◆ Given data ◆
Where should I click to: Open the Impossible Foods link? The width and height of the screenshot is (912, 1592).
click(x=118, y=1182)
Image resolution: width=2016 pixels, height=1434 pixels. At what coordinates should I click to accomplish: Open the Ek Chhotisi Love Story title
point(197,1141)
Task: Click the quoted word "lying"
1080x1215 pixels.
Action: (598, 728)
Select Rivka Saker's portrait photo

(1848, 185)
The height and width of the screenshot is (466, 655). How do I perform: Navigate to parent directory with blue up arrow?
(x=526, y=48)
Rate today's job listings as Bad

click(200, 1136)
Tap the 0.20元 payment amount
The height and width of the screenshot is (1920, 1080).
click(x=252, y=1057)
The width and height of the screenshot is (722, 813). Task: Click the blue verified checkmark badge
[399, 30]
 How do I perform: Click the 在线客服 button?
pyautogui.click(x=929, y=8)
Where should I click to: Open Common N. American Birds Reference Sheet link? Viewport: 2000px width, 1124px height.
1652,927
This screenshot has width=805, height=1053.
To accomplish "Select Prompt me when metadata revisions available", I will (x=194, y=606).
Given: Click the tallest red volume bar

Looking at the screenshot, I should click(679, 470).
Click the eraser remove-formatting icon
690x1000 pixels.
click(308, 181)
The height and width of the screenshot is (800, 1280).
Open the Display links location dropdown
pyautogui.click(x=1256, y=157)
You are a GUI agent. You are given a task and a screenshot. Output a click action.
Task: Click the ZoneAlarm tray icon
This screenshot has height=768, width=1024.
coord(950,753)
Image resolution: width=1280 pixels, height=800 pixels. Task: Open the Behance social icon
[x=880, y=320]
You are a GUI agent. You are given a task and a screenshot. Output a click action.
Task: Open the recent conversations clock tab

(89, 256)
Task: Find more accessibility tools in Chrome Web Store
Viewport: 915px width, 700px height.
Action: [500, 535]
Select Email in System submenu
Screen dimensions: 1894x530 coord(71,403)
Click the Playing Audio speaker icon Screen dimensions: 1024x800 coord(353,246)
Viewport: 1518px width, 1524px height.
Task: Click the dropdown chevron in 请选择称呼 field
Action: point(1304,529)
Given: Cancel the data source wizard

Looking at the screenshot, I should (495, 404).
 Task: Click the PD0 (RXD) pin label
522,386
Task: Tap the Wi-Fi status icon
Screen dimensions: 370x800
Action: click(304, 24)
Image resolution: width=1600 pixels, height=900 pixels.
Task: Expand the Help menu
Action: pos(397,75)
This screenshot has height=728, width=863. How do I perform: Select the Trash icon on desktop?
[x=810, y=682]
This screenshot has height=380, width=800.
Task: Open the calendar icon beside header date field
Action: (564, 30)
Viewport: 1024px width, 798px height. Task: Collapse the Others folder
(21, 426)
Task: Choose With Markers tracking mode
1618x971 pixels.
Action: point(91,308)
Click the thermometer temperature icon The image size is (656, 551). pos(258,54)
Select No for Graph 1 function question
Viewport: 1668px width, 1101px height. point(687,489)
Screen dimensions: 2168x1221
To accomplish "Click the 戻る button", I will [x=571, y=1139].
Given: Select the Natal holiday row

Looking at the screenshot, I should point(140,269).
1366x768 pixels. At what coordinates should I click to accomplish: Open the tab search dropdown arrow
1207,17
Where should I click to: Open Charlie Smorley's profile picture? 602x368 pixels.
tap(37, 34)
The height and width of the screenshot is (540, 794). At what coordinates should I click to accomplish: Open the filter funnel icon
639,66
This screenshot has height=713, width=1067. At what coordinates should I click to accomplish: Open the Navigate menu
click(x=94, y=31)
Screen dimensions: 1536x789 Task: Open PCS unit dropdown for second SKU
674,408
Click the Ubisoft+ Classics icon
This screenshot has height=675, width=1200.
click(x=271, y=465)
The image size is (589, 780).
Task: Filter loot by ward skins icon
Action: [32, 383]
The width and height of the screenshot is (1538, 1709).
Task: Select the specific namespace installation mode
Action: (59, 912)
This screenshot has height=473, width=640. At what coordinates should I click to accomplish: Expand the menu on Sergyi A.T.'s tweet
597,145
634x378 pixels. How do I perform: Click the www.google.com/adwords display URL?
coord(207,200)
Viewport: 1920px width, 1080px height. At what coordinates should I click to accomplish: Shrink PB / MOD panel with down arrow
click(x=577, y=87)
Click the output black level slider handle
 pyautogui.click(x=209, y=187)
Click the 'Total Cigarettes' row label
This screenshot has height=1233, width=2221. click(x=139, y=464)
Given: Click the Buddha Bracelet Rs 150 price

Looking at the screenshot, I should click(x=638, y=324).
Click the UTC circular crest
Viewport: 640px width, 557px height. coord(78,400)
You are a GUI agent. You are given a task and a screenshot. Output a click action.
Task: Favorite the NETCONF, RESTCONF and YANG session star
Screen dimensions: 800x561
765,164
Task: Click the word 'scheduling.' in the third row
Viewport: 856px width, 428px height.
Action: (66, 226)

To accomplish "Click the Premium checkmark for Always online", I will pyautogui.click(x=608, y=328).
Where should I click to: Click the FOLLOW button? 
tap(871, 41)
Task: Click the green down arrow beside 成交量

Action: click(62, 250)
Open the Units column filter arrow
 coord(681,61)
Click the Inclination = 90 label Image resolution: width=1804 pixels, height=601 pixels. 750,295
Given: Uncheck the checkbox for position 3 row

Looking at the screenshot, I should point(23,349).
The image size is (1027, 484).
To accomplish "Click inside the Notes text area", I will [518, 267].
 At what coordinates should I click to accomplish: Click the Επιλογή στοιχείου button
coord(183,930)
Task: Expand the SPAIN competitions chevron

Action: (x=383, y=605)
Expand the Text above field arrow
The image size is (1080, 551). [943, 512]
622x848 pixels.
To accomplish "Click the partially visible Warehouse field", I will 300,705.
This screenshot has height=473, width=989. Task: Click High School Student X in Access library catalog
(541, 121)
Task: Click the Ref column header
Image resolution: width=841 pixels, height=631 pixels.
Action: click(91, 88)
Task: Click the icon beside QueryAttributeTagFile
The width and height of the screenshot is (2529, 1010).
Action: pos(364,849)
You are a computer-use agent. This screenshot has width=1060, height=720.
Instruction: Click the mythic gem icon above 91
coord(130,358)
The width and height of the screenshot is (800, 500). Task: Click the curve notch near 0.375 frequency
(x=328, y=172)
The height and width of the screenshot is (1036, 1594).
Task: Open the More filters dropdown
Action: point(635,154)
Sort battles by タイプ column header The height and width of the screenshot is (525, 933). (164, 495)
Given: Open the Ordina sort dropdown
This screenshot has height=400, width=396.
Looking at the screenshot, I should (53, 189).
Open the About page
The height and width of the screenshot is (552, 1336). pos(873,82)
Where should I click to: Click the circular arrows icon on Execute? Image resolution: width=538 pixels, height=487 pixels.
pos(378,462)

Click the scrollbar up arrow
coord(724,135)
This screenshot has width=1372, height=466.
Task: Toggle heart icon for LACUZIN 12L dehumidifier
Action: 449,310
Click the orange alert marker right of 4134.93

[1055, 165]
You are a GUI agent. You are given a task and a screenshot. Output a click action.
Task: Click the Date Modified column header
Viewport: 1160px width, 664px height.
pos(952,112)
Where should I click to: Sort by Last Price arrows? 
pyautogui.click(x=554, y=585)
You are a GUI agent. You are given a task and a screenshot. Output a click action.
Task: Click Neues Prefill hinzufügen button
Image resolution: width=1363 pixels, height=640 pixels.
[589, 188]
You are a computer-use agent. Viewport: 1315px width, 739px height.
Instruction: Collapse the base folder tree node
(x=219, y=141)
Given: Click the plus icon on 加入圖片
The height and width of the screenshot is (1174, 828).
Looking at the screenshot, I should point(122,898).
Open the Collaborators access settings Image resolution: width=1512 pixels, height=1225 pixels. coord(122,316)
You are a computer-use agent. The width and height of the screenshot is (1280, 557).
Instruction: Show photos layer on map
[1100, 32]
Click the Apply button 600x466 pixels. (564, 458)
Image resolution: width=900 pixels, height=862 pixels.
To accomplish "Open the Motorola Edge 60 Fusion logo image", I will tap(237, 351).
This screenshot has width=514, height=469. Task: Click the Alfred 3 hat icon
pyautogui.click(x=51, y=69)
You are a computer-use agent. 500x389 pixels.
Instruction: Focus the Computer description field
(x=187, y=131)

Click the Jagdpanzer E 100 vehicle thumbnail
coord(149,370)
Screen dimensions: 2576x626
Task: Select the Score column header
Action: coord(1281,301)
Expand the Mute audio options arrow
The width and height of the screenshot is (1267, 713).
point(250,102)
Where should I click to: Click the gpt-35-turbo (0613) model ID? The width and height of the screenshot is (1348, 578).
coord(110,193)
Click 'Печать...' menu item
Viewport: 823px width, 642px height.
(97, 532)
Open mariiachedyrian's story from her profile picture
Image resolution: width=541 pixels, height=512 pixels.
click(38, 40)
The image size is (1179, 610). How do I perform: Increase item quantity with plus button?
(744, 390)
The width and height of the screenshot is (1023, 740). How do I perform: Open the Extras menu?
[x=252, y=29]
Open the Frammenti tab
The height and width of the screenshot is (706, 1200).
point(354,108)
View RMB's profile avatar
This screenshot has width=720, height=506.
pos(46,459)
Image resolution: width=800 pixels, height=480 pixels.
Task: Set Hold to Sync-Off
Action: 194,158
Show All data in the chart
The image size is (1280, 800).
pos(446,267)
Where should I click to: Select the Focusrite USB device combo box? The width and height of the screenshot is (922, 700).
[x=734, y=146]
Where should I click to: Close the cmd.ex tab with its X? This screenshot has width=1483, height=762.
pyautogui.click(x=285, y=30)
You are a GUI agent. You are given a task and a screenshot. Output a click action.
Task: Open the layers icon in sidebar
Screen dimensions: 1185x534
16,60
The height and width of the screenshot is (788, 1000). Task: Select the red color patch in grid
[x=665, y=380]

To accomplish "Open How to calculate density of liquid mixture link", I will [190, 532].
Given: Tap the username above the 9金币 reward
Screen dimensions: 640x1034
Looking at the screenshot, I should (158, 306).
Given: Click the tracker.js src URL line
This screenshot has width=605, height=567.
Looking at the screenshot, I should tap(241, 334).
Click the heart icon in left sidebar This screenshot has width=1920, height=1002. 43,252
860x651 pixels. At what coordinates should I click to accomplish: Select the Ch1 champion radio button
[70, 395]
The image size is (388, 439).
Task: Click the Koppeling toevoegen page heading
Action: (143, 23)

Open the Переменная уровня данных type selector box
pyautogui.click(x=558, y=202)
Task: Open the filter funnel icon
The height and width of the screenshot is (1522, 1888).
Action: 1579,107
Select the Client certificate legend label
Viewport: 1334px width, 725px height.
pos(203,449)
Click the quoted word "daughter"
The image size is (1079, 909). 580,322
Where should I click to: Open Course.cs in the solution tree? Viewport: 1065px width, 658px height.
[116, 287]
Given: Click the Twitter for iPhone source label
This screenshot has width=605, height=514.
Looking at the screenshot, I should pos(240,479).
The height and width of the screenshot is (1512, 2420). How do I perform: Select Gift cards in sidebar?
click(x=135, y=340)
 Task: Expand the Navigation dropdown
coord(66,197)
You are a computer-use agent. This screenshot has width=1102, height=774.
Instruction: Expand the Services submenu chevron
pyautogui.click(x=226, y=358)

◆ What is expected ◆
Copy each line above that contains the string "will".

◆ Answer space ◆
To accomplish "Select Prompt me when metadata revisions available", I will (x=194, y=606).
To accomplish "Click the 戻る button", I will [x=571, y=1139].
To accomplish "Click the Premium checkmark for Always online", I will pyautogui.click(x=608, y=328).
To accomplish "Click inside the Notes text area", I will [518, 267].
To accomplish "Click the partially visible Warehouse field", I will 300,705.
To accomplish "Open the Motorola Edge 60 Fusion logo image", I will tap(237, 351).
To accomplish "Open How to calculate density of liquid mixture link", I will [190, 532].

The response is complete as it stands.